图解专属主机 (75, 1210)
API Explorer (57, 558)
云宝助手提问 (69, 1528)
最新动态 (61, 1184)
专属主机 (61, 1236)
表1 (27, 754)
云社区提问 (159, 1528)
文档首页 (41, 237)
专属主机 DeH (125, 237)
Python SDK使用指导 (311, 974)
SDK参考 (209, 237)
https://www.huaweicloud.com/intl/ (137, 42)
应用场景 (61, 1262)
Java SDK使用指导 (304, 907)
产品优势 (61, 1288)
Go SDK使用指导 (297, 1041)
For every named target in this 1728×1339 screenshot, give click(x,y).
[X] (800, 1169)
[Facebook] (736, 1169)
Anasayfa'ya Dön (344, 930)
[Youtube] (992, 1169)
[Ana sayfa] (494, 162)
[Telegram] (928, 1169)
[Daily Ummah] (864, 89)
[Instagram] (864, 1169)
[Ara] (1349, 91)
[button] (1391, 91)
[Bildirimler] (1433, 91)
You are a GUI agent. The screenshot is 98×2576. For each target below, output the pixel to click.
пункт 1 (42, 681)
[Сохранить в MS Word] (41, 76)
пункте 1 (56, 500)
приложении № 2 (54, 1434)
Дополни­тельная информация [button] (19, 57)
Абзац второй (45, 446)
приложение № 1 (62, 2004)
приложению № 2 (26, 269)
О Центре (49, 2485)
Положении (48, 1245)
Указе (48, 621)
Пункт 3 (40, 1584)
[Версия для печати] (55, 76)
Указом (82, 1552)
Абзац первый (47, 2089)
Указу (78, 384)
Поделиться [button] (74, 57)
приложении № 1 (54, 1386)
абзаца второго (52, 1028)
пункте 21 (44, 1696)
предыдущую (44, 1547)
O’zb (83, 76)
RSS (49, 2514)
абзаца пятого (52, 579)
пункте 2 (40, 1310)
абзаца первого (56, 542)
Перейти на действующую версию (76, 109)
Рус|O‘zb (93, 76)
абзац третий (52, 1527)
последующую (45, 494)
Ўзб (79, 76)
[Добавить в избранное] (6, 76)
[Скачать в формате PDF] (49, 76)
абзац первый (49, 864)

▶ _AIM OF THE TASK_
You are asked to transcribe all of the data above exactly.

▶ _WRITTEN RESPONSE_
图解专属主机 (75, 1210)
API Explorer (57, 558)
云宝助手提问 (69, 1528)
最新动态 (61, 1184)
专属主机 (61, 1236)
表1 (27, 754)
云社区提问 (159, 1528)
文档首页 (41, 237)
专属主机 DeH (125, 237)
Python SDK使用指导 (311, 974)
SDK参考 (209, 237)
https://www.huaweicloud.com/intl/ (137, 42)
应用场景 (61, 1262)
Java SDK使用指导 (304, 907)
产品优势 (61, 1288)
Go SDK使用指导 (297, 1041)
For every named target in this 1728×1339 screenshot, give click(x,y).
[X] (800, 1169)
[Facebook] (736, 1169)
Anasayfa'ya Dön (344, 930)
[Youtube] (992, 1169)
[Ana sayfa] (494, 162)
[Telegram] (928, 1169)
[Daily Ummah] (864, 89)
[Instagram] (864, 1169)
[Ara] (1349, 91)
[button] (1391, 91)
[Bildirimler] (1433, 91)
You are a GUI agent. The screenshot is 98×2576. For each target below, output the pixel to click.
пункт 1 (42, 681)
[Сохранить в MS Word] (41, 76)
пункте 1 (56, 500)
приложении № 2 (54, 1434)
Дополни­тельная информация [button] (19, 57)
Абзац второй (45, 446)
приложение № 1 (62, 2004)
приложению № 2 (26, 269)
О Центре (49, 2485)
Положении (48, 1245)
Указе (48, 621)
Пункт 3 (40, 1584)
[Версия для печати] (55, 76)
Указом (82, 1552)
Абзац первый (47, 2089)
Указу (78, 384)
Поделиться [button] (74, 57)
приложении № 1 (54, 1386)
абзаца второго (52, 1028)
пункте 21 (44, 1696)
предыдущую (44, 1547)
O’zb (83, 76)
RSS (49, 2514)
абзаца пятого (52, 579)
пункте 2 (40, 1310)
абзаца первого (56, 542)
Перейти на действующую версию (76, 109)
Рус|O‘zb (93, 76)
абзац третий (52, 1527)
последующую (45, 494)
Ўзб (79, 76)
[Добавить в избранное] (6, 76)
[Скачать в формате PDF] (49, 76)
абзац первый (49, 864)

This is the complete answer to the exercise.